Na contemplação dessa realidade da fé, nós devemos buscar novas forças no
Senhor, a fim de que as nossas limitações, fraquezas e erros não nos impeçam de
continuar exercitando a santidade sem reservas. Mesmo que venhamos a desanimar, a
cair e a ralar os joelhos nas quedas, Cristo nos concede os meios propícios para nos
reerguermos com renovada caridade e esperança, ensinando-nos a caminhar passo a
passo na senda no bom combate da fé, professando que, por meio da paciência, Ele nos
levará para o céu.
A paciência no aprendizado da justiça não significa imobilismo, perda de tempo
ou resignação. Ao contrário, a paciência cristã evidencia a certeza de que estamos nas
mãos d’Aquele que tudo pode. Por conseguinte, a paciência cristã nos ajuda a dar
passos decisivos, nos impulsiona a sair para as periferias para vivenciarmos novos
desafios. Mesmo que venhamos a cair, aprendemos a levantar, pois aprendemos a
escutar os conselhos de Santa Teresa D’Ávila que nos diz: “Nada te perturbe, nada te
amedronte.

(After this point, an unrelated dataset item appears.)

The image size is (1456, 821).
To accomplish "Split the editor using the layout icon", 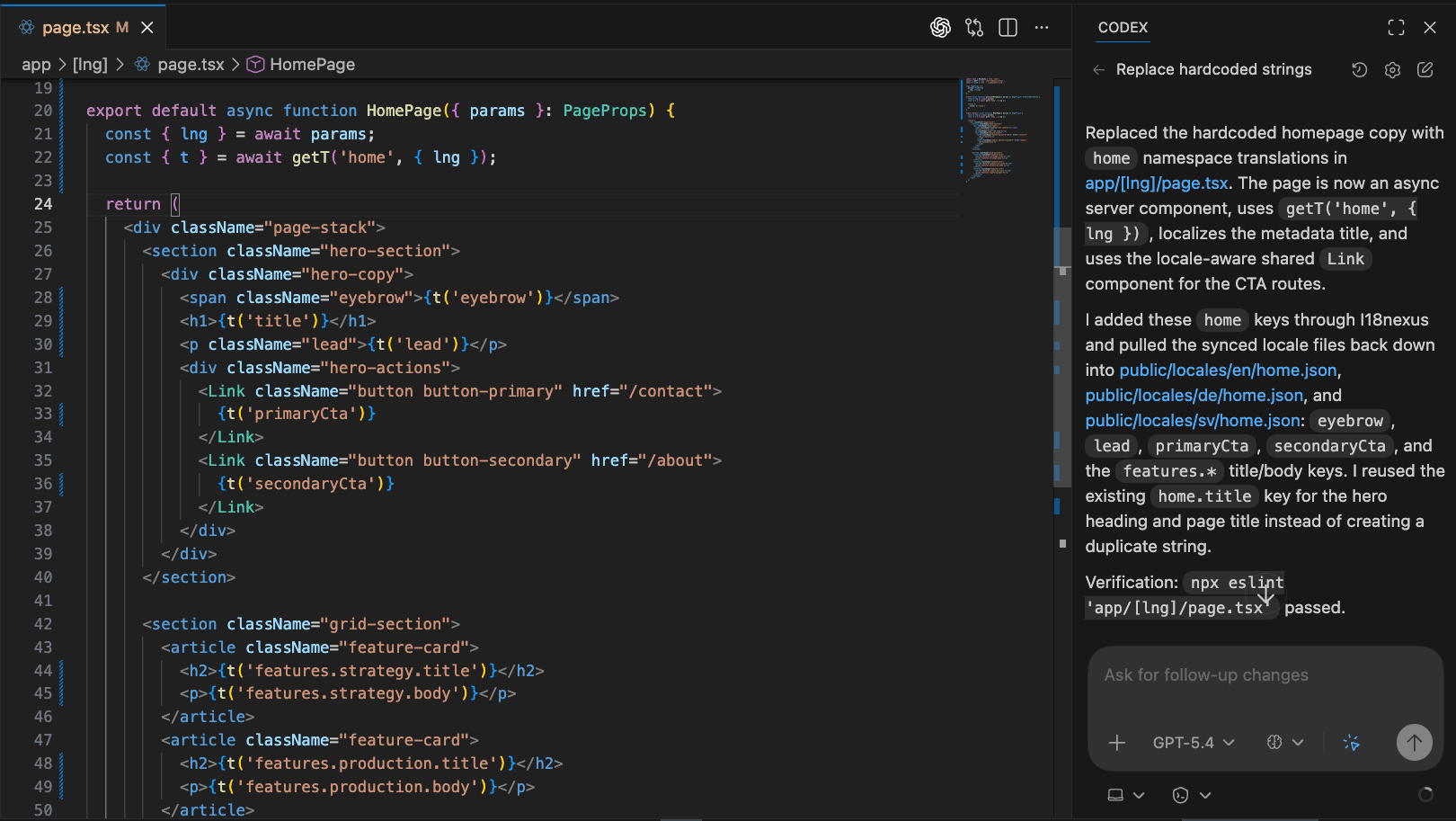I will [x=1008, y=28].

Tudo passa. Só Deus não passa; a paciência tudo alcança. Quem a Deus tem,
nada lhe falta: só Deus basta!”.
Quando realizamos a leitura e a meditação da parábola do joio e do trigo, nós
adquirimos a certeza de que Deus tem paciência conosco, pois Ele não desiste de nós
nem mesmo quando nos afastamos de Seu amor e da Sua misericórdia. Ele nos trata
com gratidão mesmo quando somos ingratos. Ele nos acolhe com amor mesmo quando
somos egoístas e Ele espalha a boa semente em nossas almas mesmo quando insistimos
em espalhar a erva daninha do pecado. Agindo assim, Ele nos ensina que, em tudo
aquilo que não podemos mudar de imediato em nós ou nos outros, devemos aceitar,
com paciência, o tempo e o momento propícios, até que Ele disponha os meios
oportunos para a necessária mudança.
Nos momentos da vida em que somos tentados a agir com impaciência e
precipitação, nós devemos ouvir as orientações dos santos que nos afirmam: “Um
remédio contra essas tuas inquietações: ter paciência, retidão de intenção, e olhar as
coisas com perspectiva sobrenatural”. (São Josemaria Escrivá, Sulco no 853). Inseridos
no terreno sobrenatural da fé, nós aprendemos que ter paciência é ter autodomínio
diante das demoras e contrariedades cotidianas, é ser sereno e forte frente aos
incômodos, aos vendavais, às pandemias e às tempestades. Ter paciência é ser sereno
diante das contrariedades, impedindo que ações mal pensadas sejam praticadas. Ter
paciência é saber esperar, ter cautela, é aguardar a oportunidade exata, vivenciando
sempre a necessária calma.
O campo da construção do Reino de Deus é o mundo em que vivemos. Este
mundo é uma mistura de bem e mal e, por isso, é o lugar do nosso aprendizado da
virtude da paciência, pois, mesmo quando parece que o mal está vencendo o bem, não
podemos esquecer que, em Cristo, o mal, o pecado, as trevas e o egoísmo já foram
vencidos. Por conseguinte, nunca é tarde para se converter, para superar um pecado,

para mudar de vida e se viver a santidade, ou seja, sempre é tempo de aprimorarmos
nossa pertença a Deus e à Igreja, suplicando ao Cristo a graça de sermos pacientes e
sábios na vivência diária da fé, que é o tempo apropriado para a nossa renovação e
conversão.
A Virgem Santa Maria é a mulher da paciência, pois sempre soube esperar o
desígnio do Altíssimo se cumprir, sem reclamar, sem se afobar e sem querer mudar o
tempo de Deus. Que Ela, nossa bondosa e amada Mãe, nos ensine a esperar no Senhor
com um coração novo e enamorado que não se deixa levar pela pressa e afobação
exigidas pelo mundo. Virgem Santa Maria, ensinai-nos a perseverar no itinerário
paciente da santidade, a fim de que possamos um dia adentrar o Reino dos Céus!